» WHAT IS NEEDED
In the records below, pick out all lines containing the word "Facebook".

» SUPPLIED ENTRIES

>>>

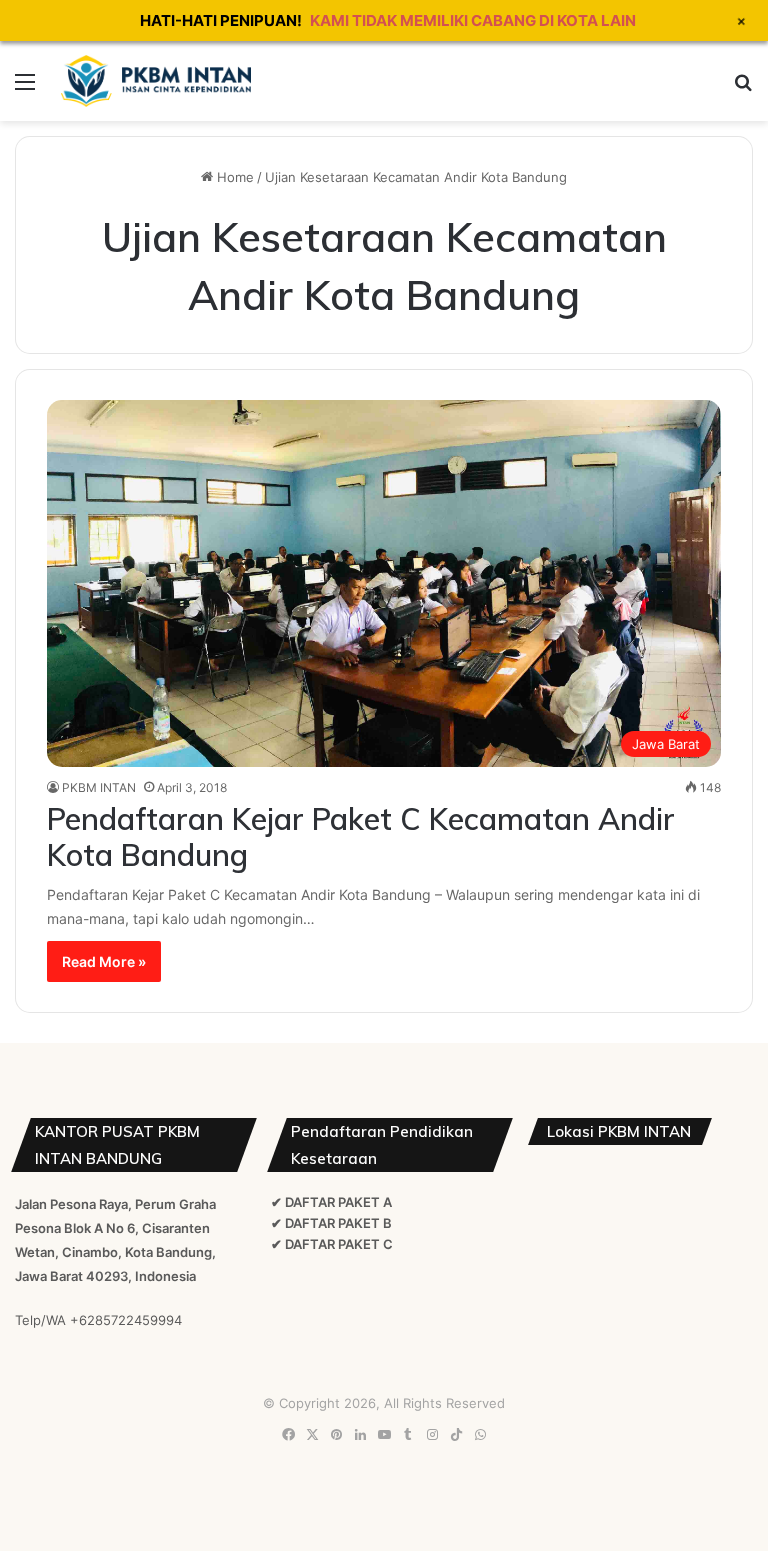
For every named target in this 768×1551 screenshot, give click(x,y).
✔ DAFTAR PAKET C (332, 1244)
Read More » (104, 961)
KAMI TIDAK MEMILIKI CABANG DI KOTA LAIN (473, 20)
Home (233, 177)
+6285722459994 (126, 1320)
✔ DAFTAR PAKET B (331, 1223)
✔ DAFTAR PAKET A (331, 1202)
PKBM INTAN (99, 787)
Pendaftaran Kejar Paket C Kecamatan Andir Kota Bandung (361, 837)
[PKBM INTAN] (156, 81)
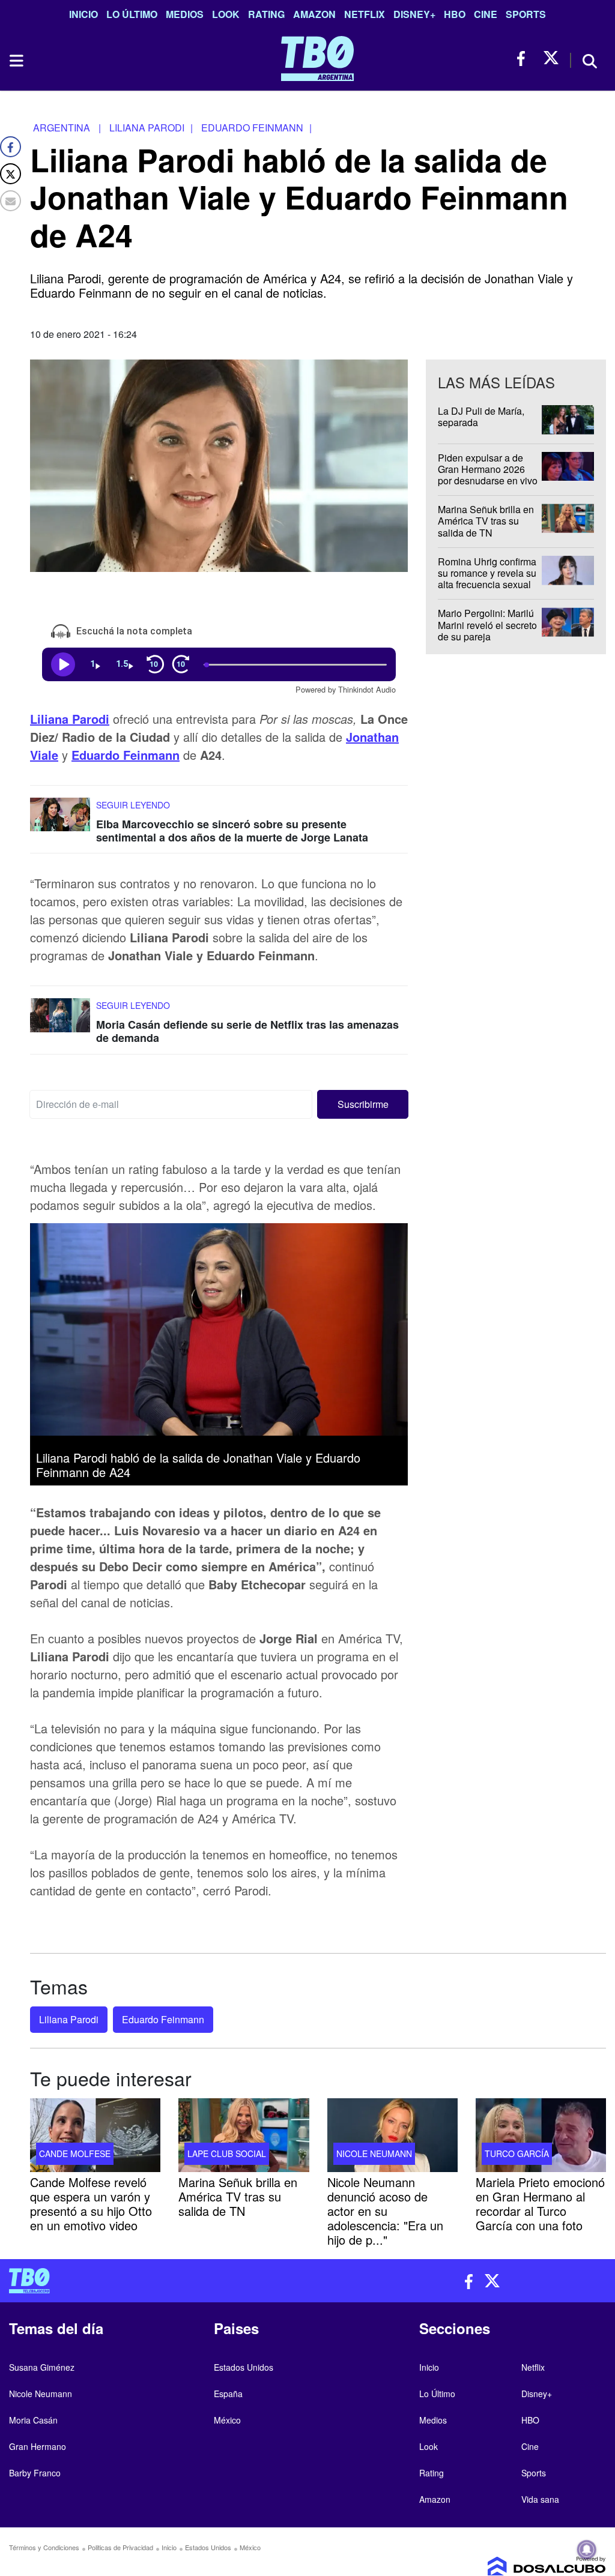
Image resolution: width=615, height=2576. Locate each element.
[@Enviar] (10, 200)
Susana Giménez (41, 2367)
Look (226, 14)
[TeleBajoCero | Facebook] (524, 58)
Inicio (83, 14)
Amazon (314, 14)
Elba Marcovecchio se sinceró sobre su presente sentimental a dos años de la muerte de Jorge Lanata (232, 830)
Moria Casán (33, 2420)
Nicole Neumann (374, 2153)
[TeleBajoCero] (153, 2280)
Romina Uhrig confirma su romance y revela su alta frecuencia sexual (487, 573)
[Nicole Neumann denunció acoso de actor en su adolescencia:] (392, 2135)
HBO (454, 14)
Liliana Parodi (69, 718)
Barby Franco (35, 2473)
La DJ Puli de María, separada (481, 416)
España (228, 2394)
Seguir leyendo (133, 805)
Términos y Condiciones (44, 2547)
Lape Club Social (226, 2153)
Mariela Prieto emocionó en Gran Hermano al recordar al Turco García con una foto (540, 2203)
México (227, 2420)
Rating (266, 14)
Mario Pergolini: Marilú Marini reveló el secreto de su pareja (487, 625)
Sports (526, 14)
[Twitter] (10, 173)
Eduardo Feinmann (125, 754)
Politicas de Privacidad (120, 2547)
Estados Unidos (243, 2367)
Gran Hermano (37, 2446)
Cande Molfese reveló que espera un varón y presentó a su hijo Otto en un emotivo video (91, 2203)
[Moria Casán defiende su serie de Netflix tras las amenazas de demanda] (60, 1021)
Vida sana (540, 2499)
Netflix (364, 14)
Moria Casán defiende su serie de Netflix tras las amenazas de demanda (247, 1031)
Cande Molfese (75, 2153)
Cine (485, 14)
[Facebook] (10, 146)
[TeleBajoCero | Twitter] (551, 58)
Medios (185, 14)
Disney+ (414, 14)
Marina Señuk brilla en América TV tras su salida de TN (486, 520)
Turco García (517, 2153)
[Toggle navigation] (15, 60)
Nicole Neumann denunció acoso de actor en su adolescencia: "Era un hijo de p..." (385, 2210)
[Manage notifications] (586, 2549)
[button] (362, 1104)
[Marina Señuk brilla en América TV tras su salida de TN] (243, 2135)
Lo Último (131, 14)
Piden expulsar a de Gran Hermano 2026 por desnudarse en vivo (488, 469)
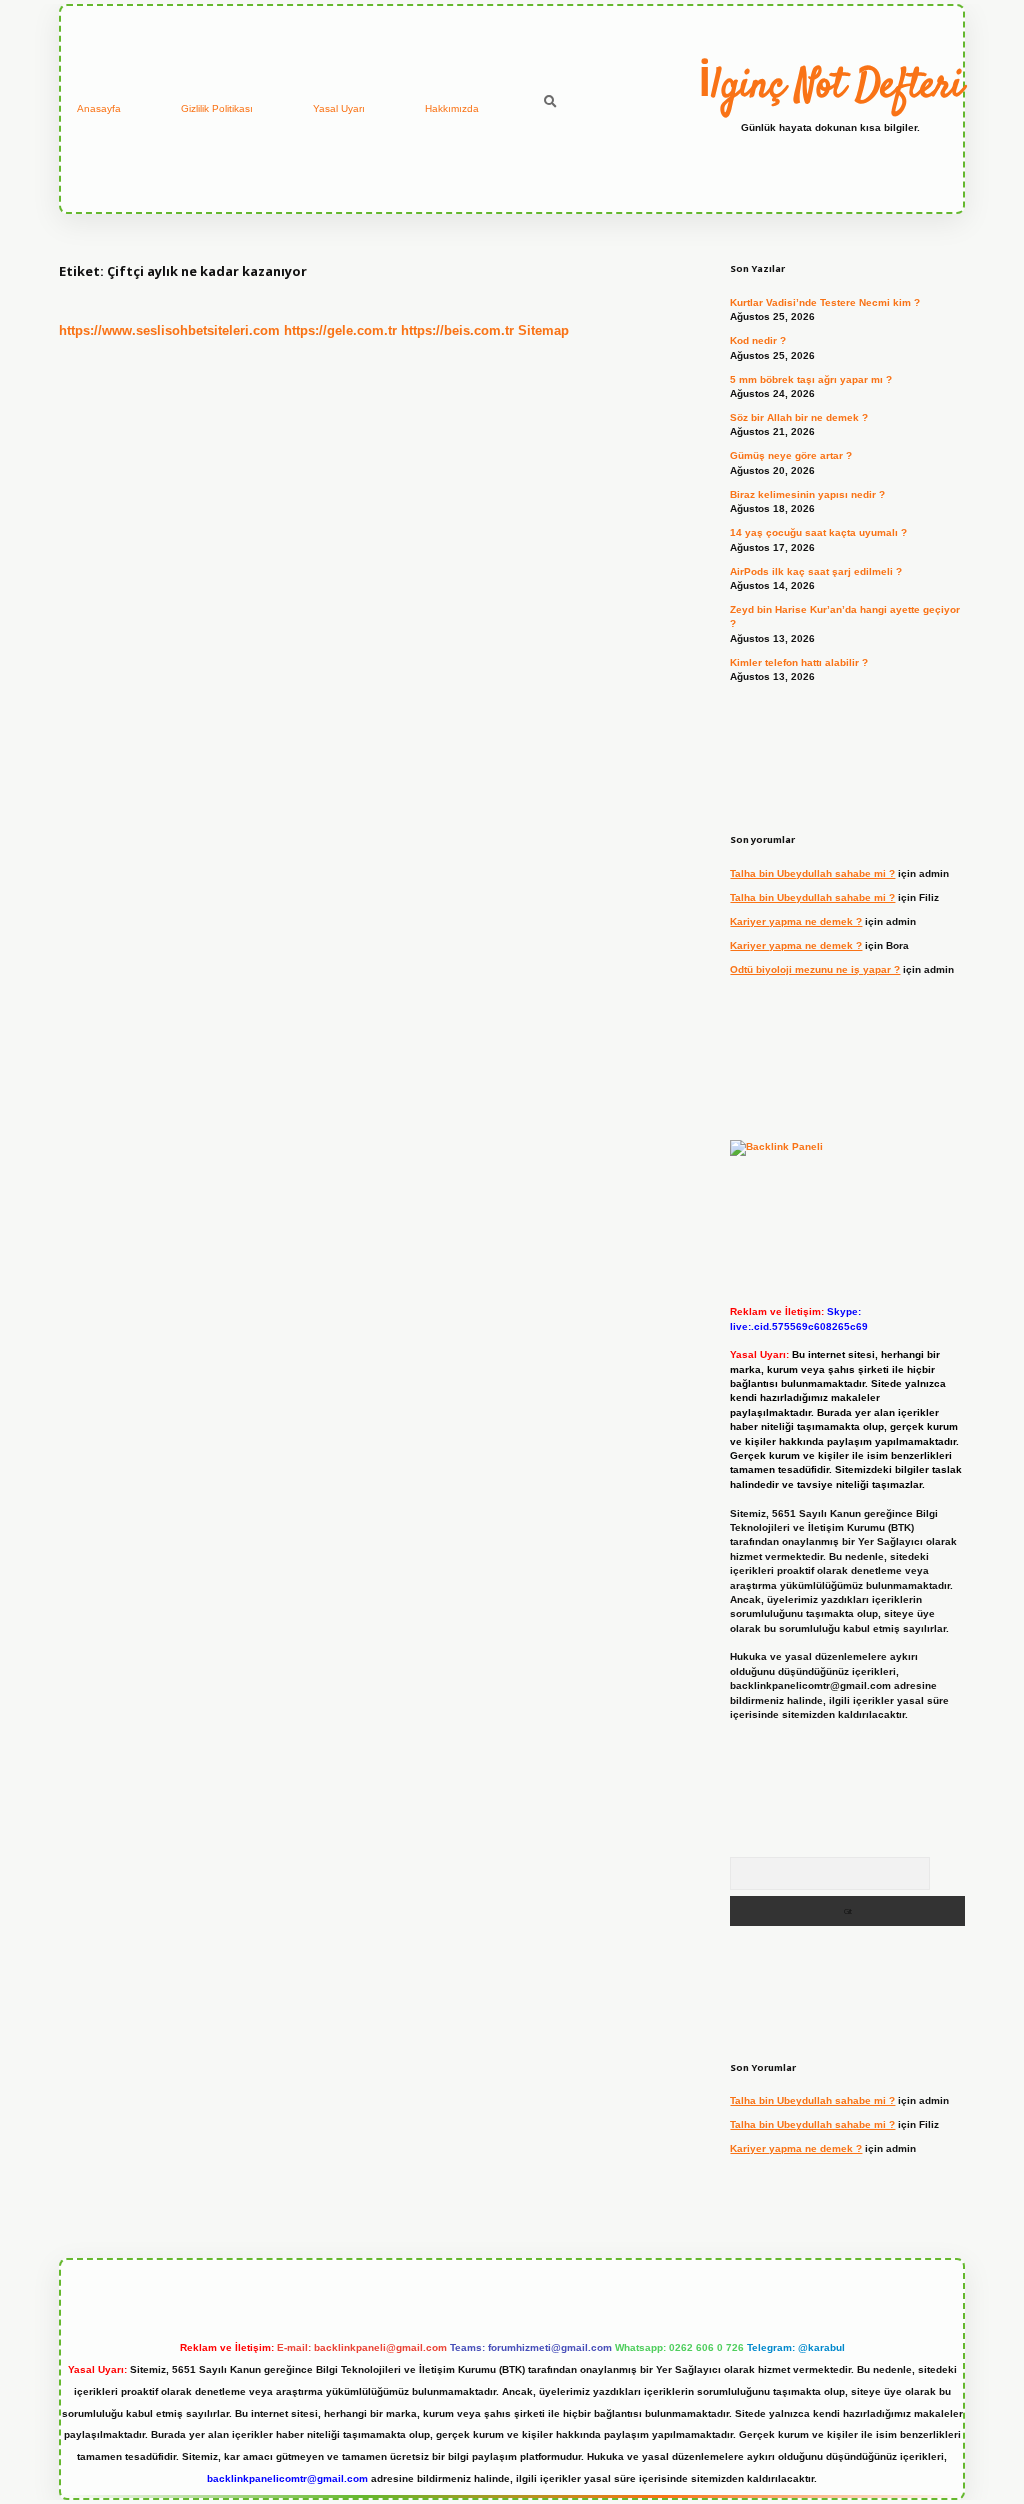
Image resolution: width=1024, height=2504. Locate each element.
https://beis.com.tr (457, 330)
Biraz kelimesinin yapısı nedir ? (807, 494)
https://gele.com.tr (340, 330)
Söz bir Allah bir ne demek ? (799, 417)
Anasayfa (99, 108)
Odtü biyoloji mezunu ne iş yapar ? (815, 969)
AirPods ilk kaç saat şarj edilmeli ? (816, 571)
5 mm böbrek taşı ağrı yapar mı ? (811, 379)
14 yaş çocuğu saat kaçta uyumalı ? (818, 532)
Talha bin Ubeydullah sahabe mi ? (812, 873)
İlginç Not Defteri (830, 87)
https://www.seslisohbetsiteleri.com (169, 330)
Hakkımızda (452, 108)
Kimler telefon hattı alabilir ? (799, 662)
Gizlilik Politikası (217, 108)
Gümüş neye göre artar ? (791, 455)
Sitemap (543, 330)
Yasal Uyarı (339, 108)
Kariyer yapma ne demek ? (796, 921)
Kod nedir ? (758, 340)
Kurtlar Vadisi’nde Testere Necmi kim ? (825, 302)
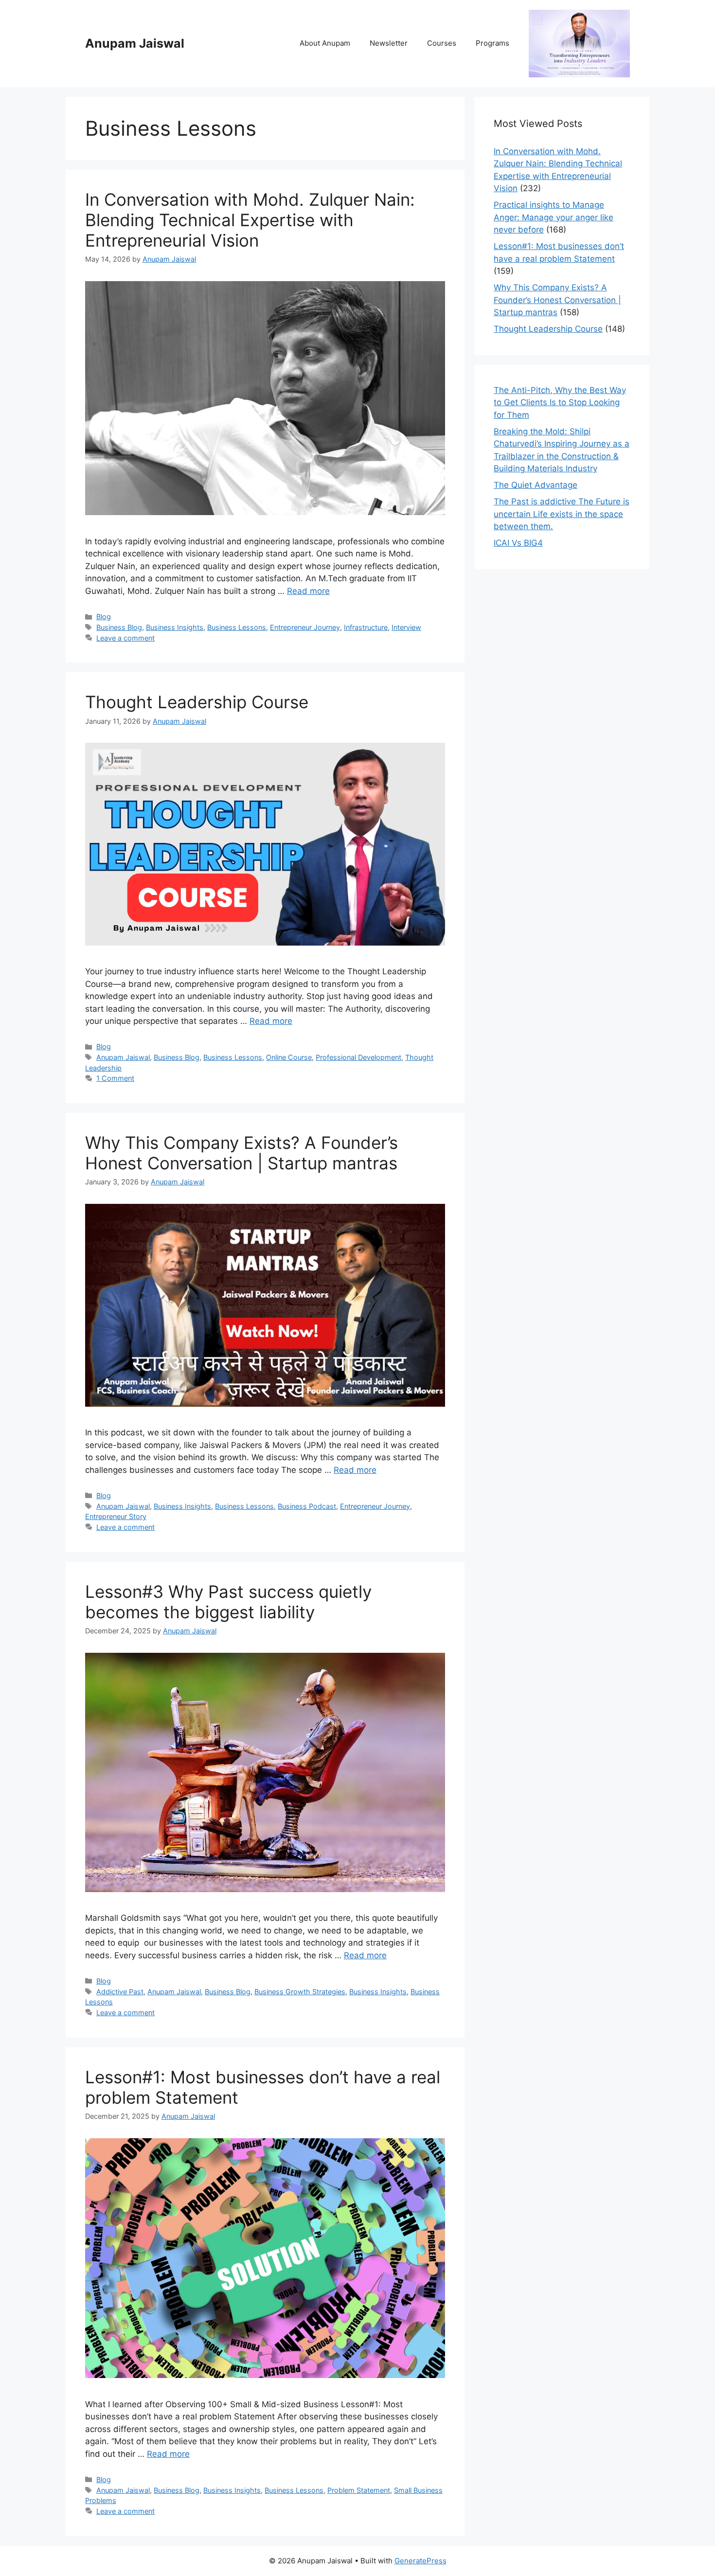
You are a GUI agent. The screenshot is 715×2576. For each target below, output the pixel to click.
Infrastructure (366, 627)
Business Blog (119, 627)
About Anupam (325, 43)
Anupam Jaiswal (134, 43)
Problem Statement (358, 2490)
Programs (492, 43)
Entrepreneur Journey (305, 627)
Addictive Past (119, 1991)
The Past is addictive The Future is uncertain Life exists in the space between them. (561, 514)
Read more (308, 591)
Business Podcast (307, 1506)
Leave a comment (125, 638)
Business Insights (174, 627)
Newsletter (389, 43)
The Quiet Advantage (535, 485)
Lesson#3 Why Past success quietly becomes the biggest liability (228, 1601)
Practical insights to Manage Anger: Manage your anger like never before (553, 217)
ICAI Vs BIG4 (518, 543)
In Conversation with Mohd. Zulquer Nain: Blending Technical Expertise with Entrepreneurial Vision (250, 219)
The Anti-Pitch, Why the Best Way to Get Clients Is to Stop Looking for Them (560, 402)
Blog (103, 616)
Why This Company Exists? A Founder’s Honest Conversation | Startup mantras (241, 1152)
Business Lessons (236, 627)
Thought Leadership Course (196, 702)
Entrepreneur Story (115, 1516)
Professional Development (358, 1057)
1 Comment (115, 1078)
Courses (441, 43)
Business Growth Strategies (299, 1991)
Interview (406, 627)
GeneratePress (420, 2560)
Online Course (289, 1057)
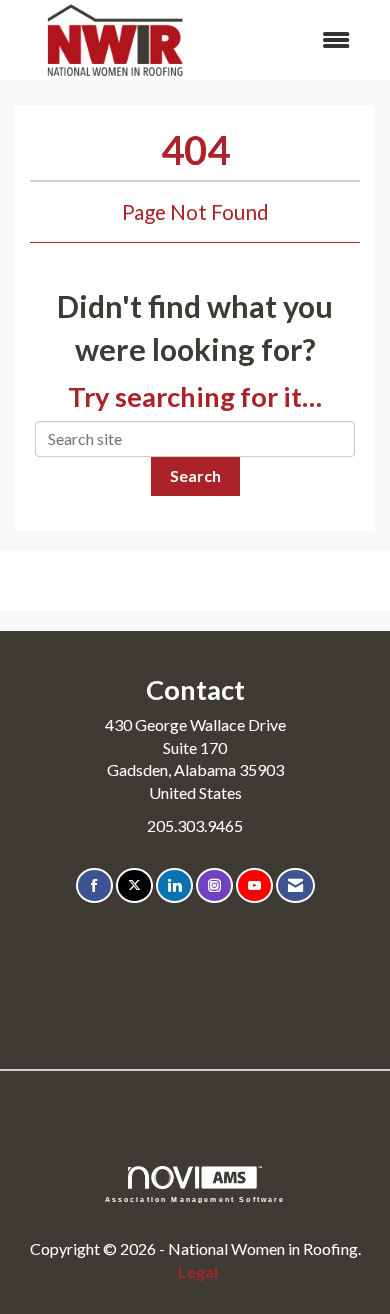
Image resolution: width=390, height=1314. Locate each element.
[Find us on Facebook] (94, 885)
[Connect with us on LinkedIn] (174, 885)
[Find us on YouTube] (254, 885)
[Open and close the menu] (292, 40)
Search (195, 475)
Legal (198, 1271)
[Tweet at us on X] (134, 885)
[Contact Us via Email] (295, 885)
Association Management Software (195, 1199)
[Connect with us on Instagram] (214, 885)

<<<

» EXERCISE RESULT
[TeleBajoCero | Facebook] (524, 58)
[Facebook] (10, 146)
[Find us on Facebook] (94, 885)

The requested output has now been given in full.